We investigate how lipopolysaccharide (LPS) could influence antigen-specific T-cell responses as well as tolerance induction. Using the recall antigen tetanus toxoid for primary in vitro T-cell stimulation, we observed that LPS synergized with peptides to augment proliferation, particularly when used at low concentrations (as little as 100 pg/ml), and that interleukin-12 (IL-12) was partially required for this synergistic effect. Because of the clear enhancement of in vitro peptide-specific responses we then tested whether LPS could influence antigen-specific tolerance driven by coincubation of antigen (tetanus toxoid; TT or immunodominant peptides) with human CTLA-4Ig fusion protein. As expected, CTLA-4Ig treatment inhibited responses to peptides.

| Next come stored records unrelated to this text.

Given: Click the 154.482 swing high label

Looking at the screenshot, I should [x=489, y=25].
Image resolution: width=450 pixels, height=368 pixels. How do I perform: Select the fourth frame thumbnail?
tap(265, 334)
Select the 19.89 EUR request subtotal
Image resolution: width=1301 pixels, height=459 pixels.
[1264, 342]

LPS (100 pg/ml) induced a partial recovery of primary in vitro proliferation under these conditions and the presence of LPS during the primary stimulation prevented the induction of tolerance normally observed on re-stimulation with the same antigen alone. Contrary to the synergistic effects on peptide proliferation this action was not caused by release of IL-12. In addition, the neutralization of tumour necrosis factor-alpha (TNF-alpha) during the primary stimulation did not inhibit proliferation on re-stimulation with peptide. LPS could therefore exert dramatic effects on antigen-specific proliferation and CTLA-4Ig-induced non-responsiveness in human T cells, although via distinct mechanisms. These results reinforce the evidence that LPS influences T-cell function, most likely as a consequence of myeloid cell activation.